Abstract: SA-PO722
Etiology of Severe Hyponatremia in COVID-19 Patients Compared with Hyponatremia with Non-COVID-19 Patients by Urine Osmolarity and Sodium
Session Information
- Fluid, Electrolyte, Acid-Base Disorders: Clinical - II
November 04, 2023 | Location: Exhibit Hall, Pennsylvania Convention Center
Abstract Time: 10:00 AM - 12:00 PM
Category: Fluid, Electrolytes, and Acid-Base Disorders
- 1102 Fluid, Electrolyte, and Acid-Base Disorders: Clinical
Authors
- Pak, Isaac, Westchester Medical Center, Valhalla, New York, United States
- Durosier Louis, Miniolla, Westchester Medical Center, Valhalla, New York, United States
- Kore, Shruti, Westchester Medical Center, Valhalla, New York, United States
- Beck, James, Westchester Medical Center, Valhalla, New York, United States
- Coritsidis, George N., Westchester Medical Center, Valhalla, New York, United States
Background
Lung diseases are known to be associated with hyponatremia and the Syndrome of Inappropriate Antidiuretic Hormone (SIADH) . As COVID-19 cases surged during the pandemic, hyponatremia among COVID-19 cases were reported, suggesting an increase in the incidence of
SIADH .This study attempts to evaluate for potential causes of severe hyponatremia ( HN) prior and during the COVID-19 pandemic.
Methods
Single center, observational retrospective study comparing severe HN ( serum sodium 125 mEq/L or less) presenting to Westchester Medical Center Emergency room between 2019- 2022. Demographic variables, urine osmolarity (Uosm), urine sodium (UNa) were collected from EMR. COVID-19 infections were diagnosed by PCR. A total of 477 charts were reviewed.
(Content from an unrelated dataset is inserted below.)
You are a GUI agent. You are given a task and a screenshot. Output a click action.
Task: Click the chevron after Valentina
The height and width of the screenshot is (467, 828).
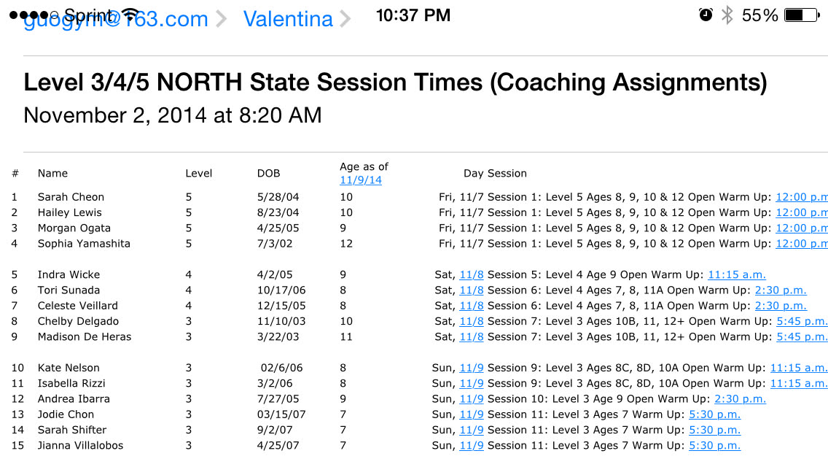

Patients were divided in two groups, severe HN without COVID-19 in the year of 2019 and those with COVID-19 between 2020 and 2022.
Results
38 patients presented with severe HN and COVID-19 compared to 105 Non- COVID-19 patients in 2019. Complete urinary measurements were found in 26 COVID-19 patients & 66 Non-COVID-19 patients. 16 out of 26 COVID-19 patients preented with concentrated urine, Uosm >300. In patient with Uosm >300 Osm/kgH20 and UNa >20 Meq/L, 31% were COVID-19 positive and 24% Non-COVID -19, In patient with Uosm >300 and UNa < 20, 31% were COVID-19 positive compared to 33% Non COVID-19. Of those presenting with dilute urine Uosm <300, 38% were COVID-19 patients & 42% were Non-COVID-19 patients.
Conclusion
Severe Hyponatremia among COVID-19 and Non COVID-19 patients did not show a significant difference in etiology when comparing predictors Uosm and UNa. Despite other reports suggesting a higher incidence of SIADH, this was not evident in our severe HN COVID-19 patients.